Can you continue the personal reflection on 2012 below, picking up right after its last line?

◆ Text excerpt ◆

- - - - - - -

It feels a bit early, a bit raw really, to do any kind of review/revue of this incredibly hard and challengingyear just yet.
But I am feeling a strong need to PASSAGE, really and truly. Tonight. I am ready to cross through.
So in the interest of making this day a door, I will skip some stones with love.
What do I want to remember about 2012?
That I made it.
Not: “made it” in terms of success or (blah) goals. And not in terms of survival: not not-making it.
More that I made my way to the end of it with grace. That I was able to go through the hardest year of my life with presence, and sometimes even with laughter and vitality. I made it through. I crossed the hardest crossings.
I am here. And not just still-standing. Fully here. Appreciative. Even with all that happened.
What was hard about 2012?
Most of this has to be [silent retreat-ed] for a variety of reasons.
But:
- The crashing and burning of a long-standing and important relationship.
- Insomnia.
- The loss of four special friendships.
- The loss of nearly ALL of my staff.
- Nearly losing [X].
- Heartbreak after heartbreak after heartbreak.
- Long-lost stones (people) returning only to leave again, in the worst way possible.
- Thinking Stompopolis would open in April but then opening it turned into the most complicated and layered mission imaginable.
- The worst piece of news.
- The greatest misunderstanding.
- Discovering that person I thought was my most ardent champion — the person I thought believed in me more than anyone in the world, is not that person at all.
- The loss of the [thing that sustains me]. Not the thing itself but my relationship with it, my work, dreams and visions.
- All the barns burning.
- Fear. Pain. Anger. Hurt. Sadness. Loss. Grief.
Thanks for the teachings, 2012. And I never want to learn anything in such a hard and painful way again.
But/and! Look at where I’m at…
Appreciative and grateful. Having deeply processed all of these things. Being okay with them and with where I’m at with them.
- This is the year I rediscovered a lost part of me and reintegrated her.
- This is the year that I became Havi Bell.
- This is the year of receiving directives. And finally being able to listen. To follow through.
- This is the year that I stopped neglecting myself.
- This is the year that I put my attention to empyting and replenishing as a way of being.
- This is the year that I stopped working myself to death and started working lovingly. An hour or two at a time. Sure, it happened because all my attention had to go to not falling apart. But I learned to work in healthy ways, in creative, fun Rally ways, as a way of being all the time.

- - - - - - -

◆ Dataset extract ◆
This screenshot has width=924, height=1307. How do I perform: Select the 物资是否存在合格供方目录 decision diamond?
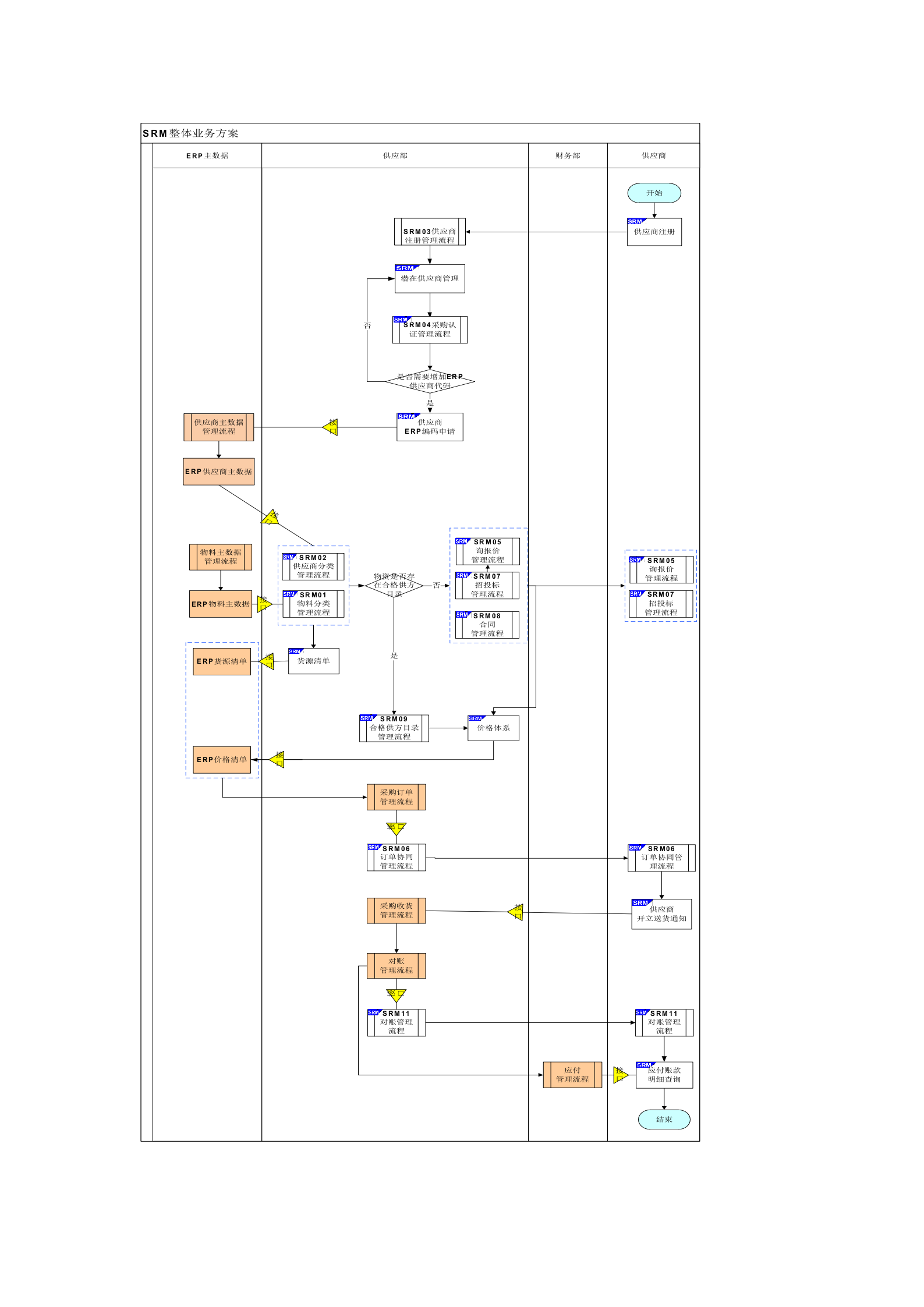[x=394, y=585]
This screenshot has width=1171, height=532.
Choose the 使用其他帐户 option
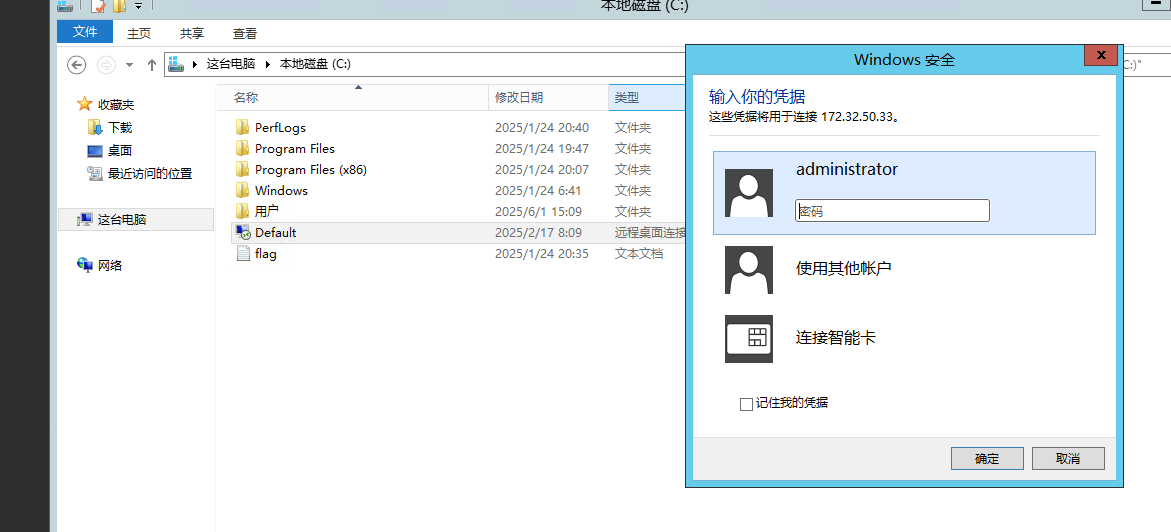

- - - - - - -

◆ Result for this exercise ◆
- This is the year that I learned that my worst fear isn’t all that bad, because now is not then, and I’m better equipped to handle it now.
- This is the year of having the right playmate for the right kinds of play.
- This is the year of the costumes and the bells and the delight.
These are also teachings. So thanks you, 2012, for these things that were delivered in sweetness.
What bits wisdom do I want to keep from 2012?
Stones go and return. And then they return again. Nothing that is truly mine can be lost. And the things that have come back are better than what I mourned losing.
The thing I fear cannot hurt me. The only thing that can hurt me is disconnecting from myself and not taking care of myself.
Even in the hardest of the hard, I was able to trust and give. To dissolve and radiate, to look for the clews.
Some things take as long as they take. And there is nothing wrong with this. Nothing is behind. You aren’t doing anything wrong, Havi.
Allies are everywhere.
Sometimes the purpose of a stone is not to be your stone, other than in that moment. It is to move you from one part of the river to another part. Such is the way of stones.
Many different costumes for many different things. Not one costume for everything. Same goes for identities or aspects of identity. Things can co-exist.
Be a bell. Ring anything you want to ring. Turn any room or building into a bell, and be a bell inside the bell.
Conducting always works.
All you need is an 8 Letter Word.
Being a spy is more fun than not being a spy.
I am done with so very many things. And that is okay.
Some of the best superpowers of 2012:
The superpower of singing the songs of the barns burning.
The superpower of remembering that six months from now I’m probably going to be relieved about the thing I’m currently hating. I can skip that part by finding the good.
The superpower of de-cobwebbing.
The superpower of not all progress is linear.
The superpower of turning anything into a compass.
The superpower of pre-emptive congruencing: doing away now with the thing that is going to be disharmonious or incongruent in a while.
What beautiful memories do I want to hold from 2012?
Being a gazelle.
Cannery pier.
The stairway in the Elliot. A beautiful apple from a bowl.
The time I fell and thought it was the worst thing and actually it was the best thing.
Beach day.
August 3rd.
Long lazy weekends with my playmate, having all the words.
Slow sweet yoga in Hoppy House, in the park, at the Playground, in the Director’s Room while on Chrysalis.
The best sandwich in the world, and the best temporary companion for eating the best sandwich in the world. Hilariously, that one is not a metaphor. Actual sandwich.
Stars.
Singing in Stompopolis. Singing to Stompopolis.
Rallies and the Crossing.
What worked? Things I’m bringing with me into the new year from the old one:
Beach day and Fake Beach day.
The VICARAGE.
Solstice and Equinox.
Slightly Sexy Ounce Dice Trice.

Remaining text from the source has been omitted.